Um, I'm looking for, I heard Clayton rave The Revenant yesterday, so I'm gonna have to go see that, but Spotlight was a very good movie, and it's a good reminder, it's a good reminder, Spotlight is, that When you live inside any system, the temptation is to defend the system at all costs.
The temptation is to defend the system even if the system does evil things.
And we have to recognize that morality as applied to individuals is more important than the survival of any institution.
And that's not just the Catholic Church, obviously.
There have been molestation incidents inside Jewish communities and Muslim communities.
There have been molestation Incidents, widespread molestation inside public schools.
Whenever an institution becomes more important than an individual, the individual gets hurt.
And that's essentially what's happening in the United States right now, which transitions me to one of the things that I hate today.
I don't know if you've been following this story We talked about it a while back on the program.
The story of Stephen and Dwight Hammond.
They were the farmers up in Oregon, the ranchers up in Oregon, who ended up being jailed after the government wanted to take their land, basically.
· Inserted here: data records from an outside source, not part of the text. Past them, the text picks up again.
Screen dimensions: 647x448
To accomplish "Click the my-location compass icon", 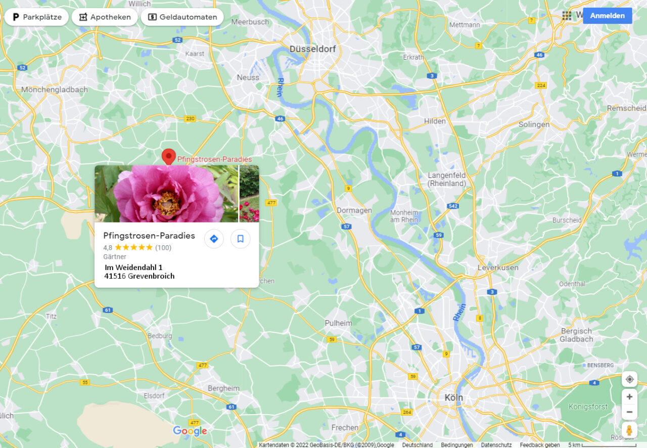I will pyautogui.click(x=629, y=379).
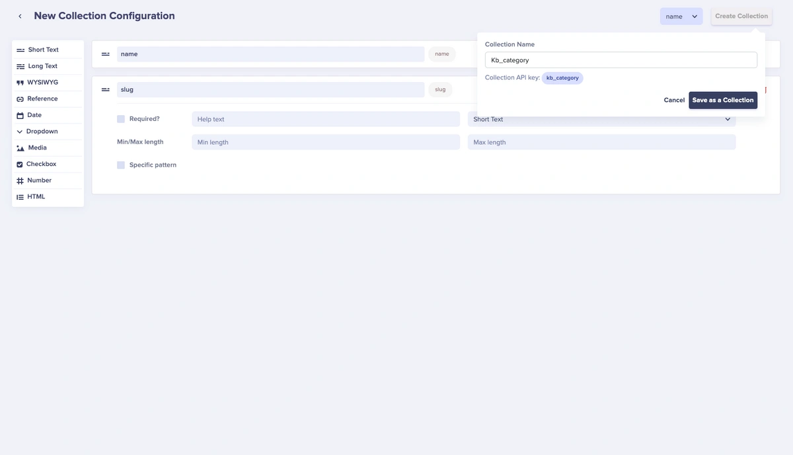793x455 pixels.
Task: Select the Media image icon
Action: click(x=20, y=148)
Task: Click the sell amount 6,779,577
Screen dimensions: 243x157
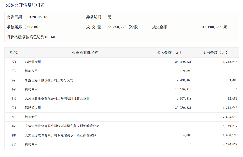Action: click(x=229, y=126)
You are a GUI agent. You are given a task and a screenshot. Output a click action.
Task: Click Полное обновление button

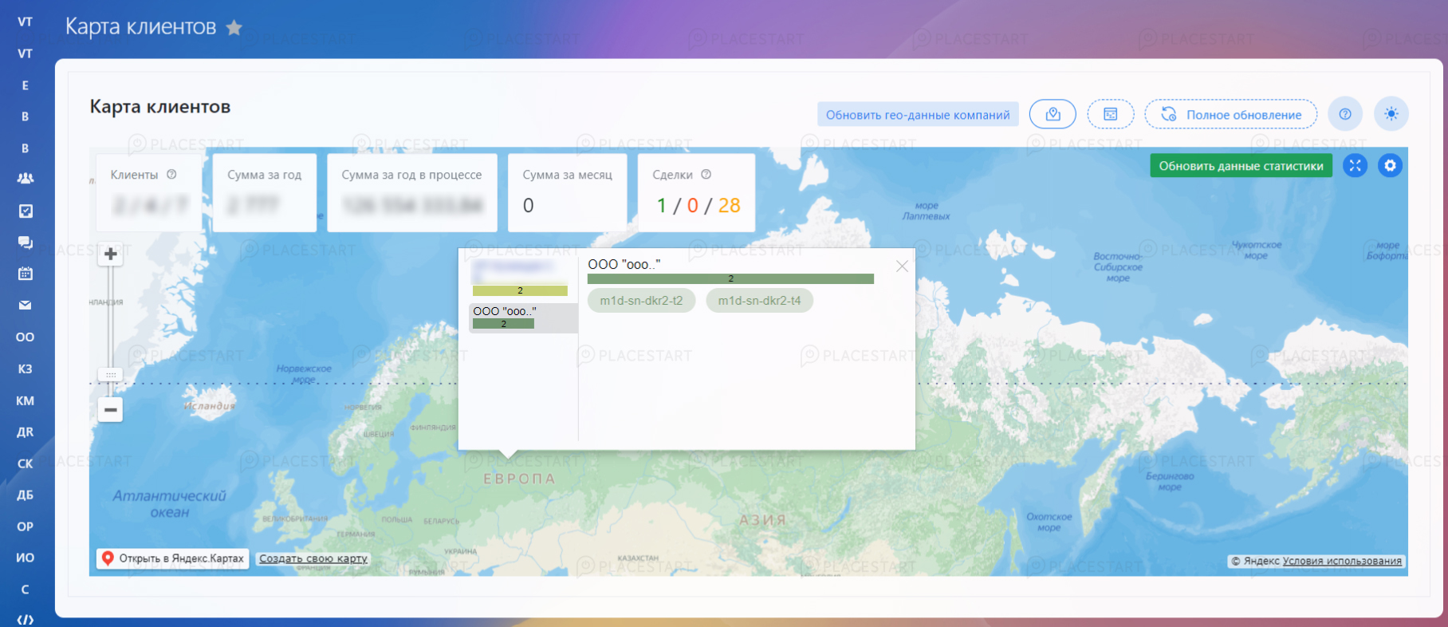(x=1230, y=115)
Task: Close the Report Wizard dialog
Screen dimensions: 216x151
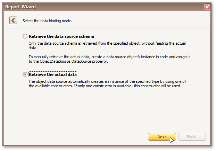Action: (207, 7)
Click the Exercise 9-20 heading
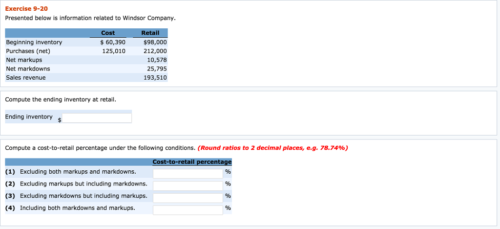The height and width of the screenshot is (229, 500). 26,9
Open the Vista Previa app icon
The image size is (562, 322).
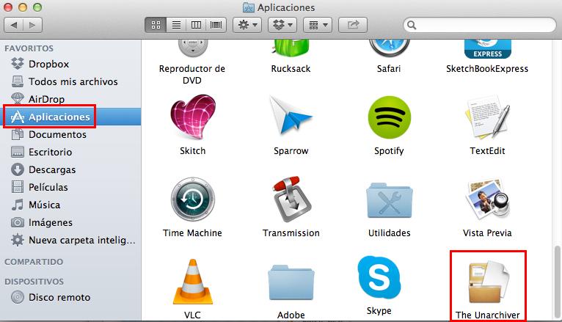click(487, 200)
So, to refresh your memory, Stephen and Dwight Hammond, they're a family, they live up in Oregon, and they own a big chunk of property.
And they wanted to feed their cattle outside their land.
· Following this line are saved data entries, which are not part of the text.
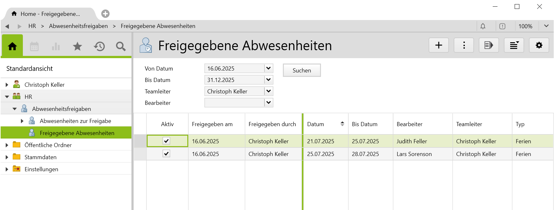
Task: Select the Home - Freigegebene tab
Action: [50, 14]
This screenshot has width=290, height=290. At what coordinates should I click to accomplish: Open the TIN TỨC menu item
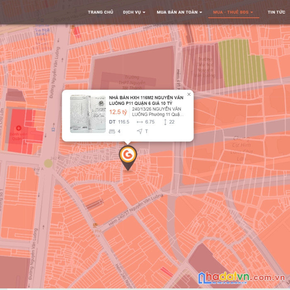tap(276, 12)
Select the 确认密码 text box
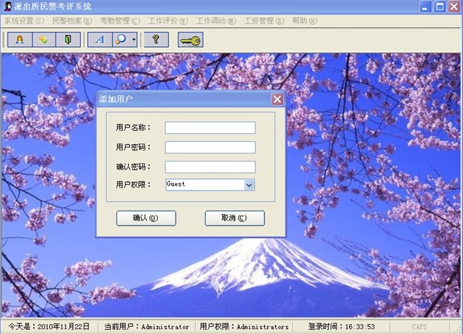Screen dimensions: 463x334 [210, 167]
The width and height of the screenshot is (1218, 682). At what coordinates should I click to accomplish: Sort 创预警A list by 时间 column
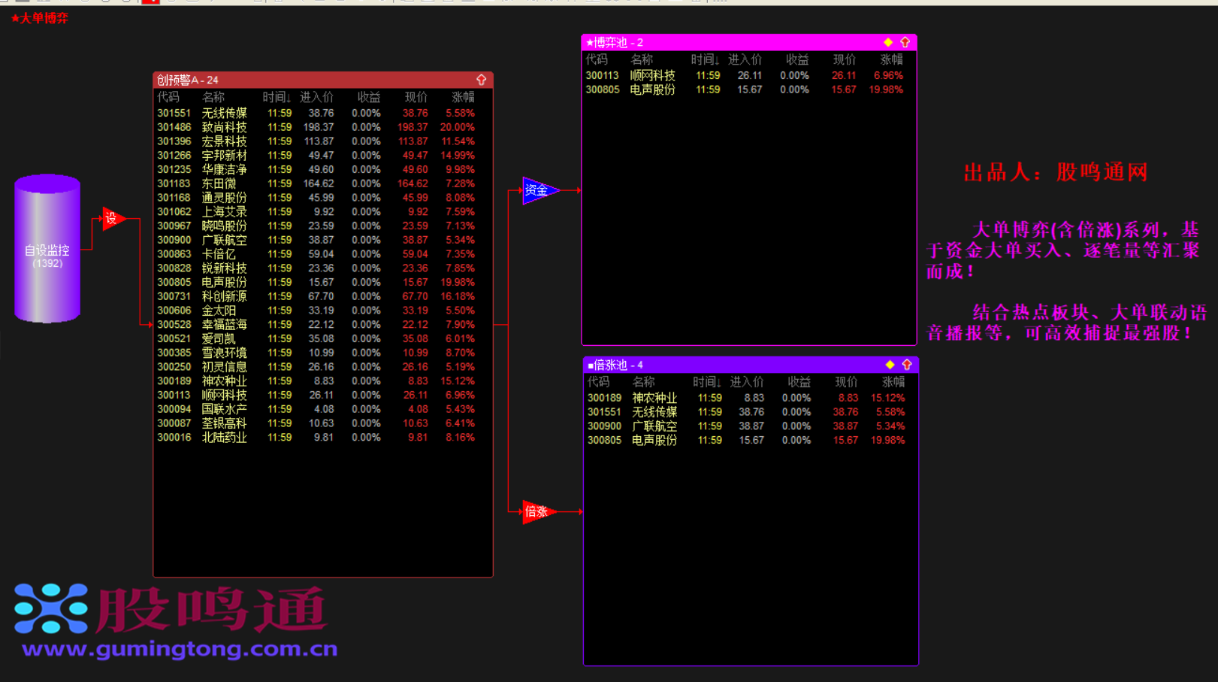277,97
And that typically had been legal, but the federal government gradually cut back their water supply, gradually cut back their grazing rights, and really cut their profit margin out from under them.
Well, it was clear the government wanted to take their land.
They were trying to force them out of their own land, the Bureau of Land Management.
And there was an incident in which the Hammonds back-burned their own farm in order to prevent a wildfire from jumping onto their farm.
They burned a little bit of federal property, and the feds prosecuted them under anti-terror laws and put them in jail.
And when the judge lessened the sentence, the feds came back and forced an appeals court to reinstate the longer five-year sentence.
So, a bunch of people, including the Bundys, the Bundys had a similar situation in Nevada.
A couple of the Bundys' sons, Ryan Bundy and Ammon Bundy, they went up to Oregon and they took over a small federal house.
Like, it was an abandoned federal house in the middle of the Malheur National Wildlife Refuge.
And they're just sitting there, they weren't doing anything, nothing bad was happening.
Well, last night, yesterday, things went bad.
The way they went bad, according to NBC News, quote, Officials had been waiting for an opportunity to arrest the group's leadership away from the refuge to minimize the potential for violence, a senior law enforcement official told NBC News.
So, nine activists were traveling in two vehicles 45 miles outside of the refuge when the FBI and Oregon State Police pulled them over, according to the officials.
Some tried to get away and there was gunfire.
In Arizona, rancher LaVoy Finnicum, 54, was killed in the shooting, his daughter told NBC News.
Ryan Bundy was injured as well.
It's not clear who fired the shot.
Reportedly, Bundy and Finnicum were the only two members of the group not to immediately surrender.
Finnicum, who was killed, left 11 kids and 19 grandkids.
So prolific guy.
Finicum's daughter said that her dad had said that he wouldn't pull a gun on law enforcement.
She said, quote, we all thought it would end, but not like this.
My dad did stress they couldn't pull a gun on them, on the officers, unless they pulled a gun.
They were all committed to not firing on federal agents.
Felicom told NBC News on January 6th, there are things more important than your life, and freedom is one of them.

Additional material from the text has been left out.